About 1,200 Baltimore City students are set to re-enter the classrooms of 27 schools Monday morning for the first time last spring when the coronavirus pandemic hit.
The partial re-opening prioritizes the district’s most vulnerable students, including students experiencing homelessness, students with disabilities, English language learners and those who have been offline for at least 20% of remote classes.
The district also invited back sixth and ninth graders — students in their first years of middle school and high school — as well as students in career technology or trade classes.
The full list of reopened schools can be found here.
The partial re-opening is a scaled back version of a plan that originally called for 44 schools to welcome students back; last week, administrators decided to reduce the number of schools as coronavirus cases shot up in the city and state.
In a news conference announcing the decision, Schools CEO Sonja Santelises stuck to the reason for reopening she’s put forth since the summer: reopening is vital for vulnerable students who have struggled with online learning.

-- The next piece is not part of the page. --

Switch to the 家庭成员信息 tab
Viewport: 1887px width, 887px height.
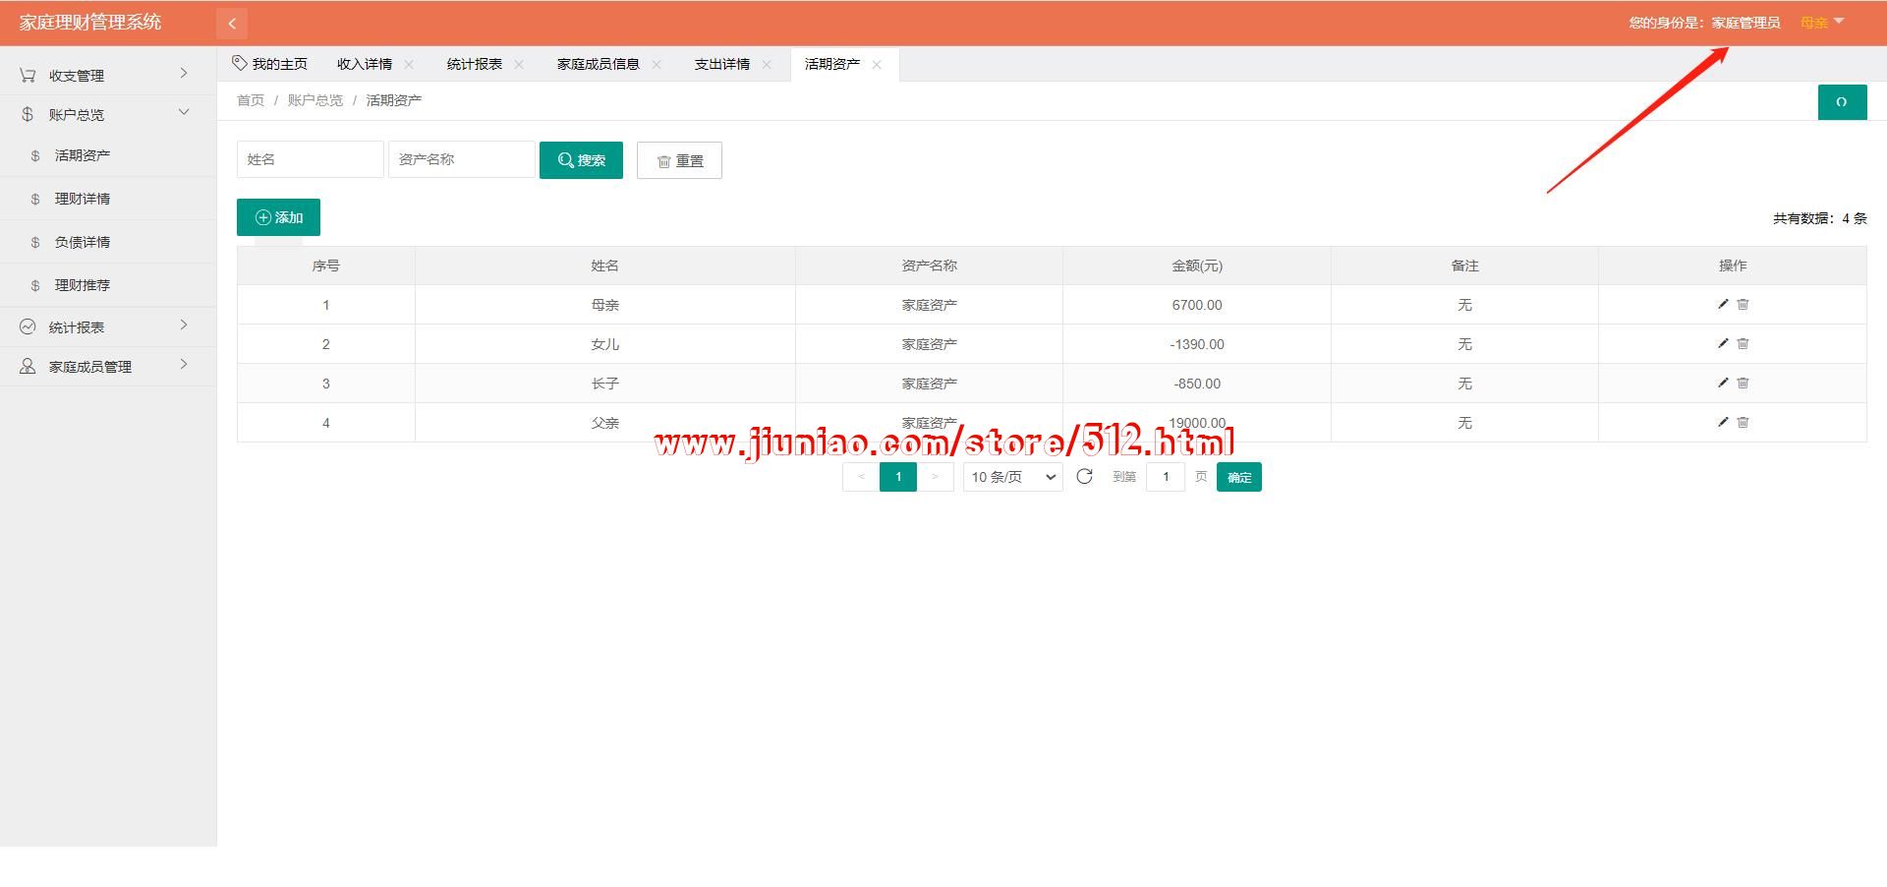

“We'll continue to prioritize those groups coming back,” Santelises said. “We just will not be doing it at the scale that we originally thought.”
Santelises made the decision with input from several healthcare experts, including Baltimore City Health Commissioner Dr. Letitia Dzirasa.
The Baltimore Teachers Union has opposed reopening since the spring, arguing that it’s too risky for students, staff and families. At a news conference last Thursday, BTU president Diamonté Brown said that no one wants to be back in the classroom more than educators, but that any lives lost from potential COVID-19 spread is too great a risk.
“Safety has to be the priority in the middle of a deadly global pandemic,” Brown said. “Every worker has a right to a safe workplace. Every child has a right to a safe classroom.”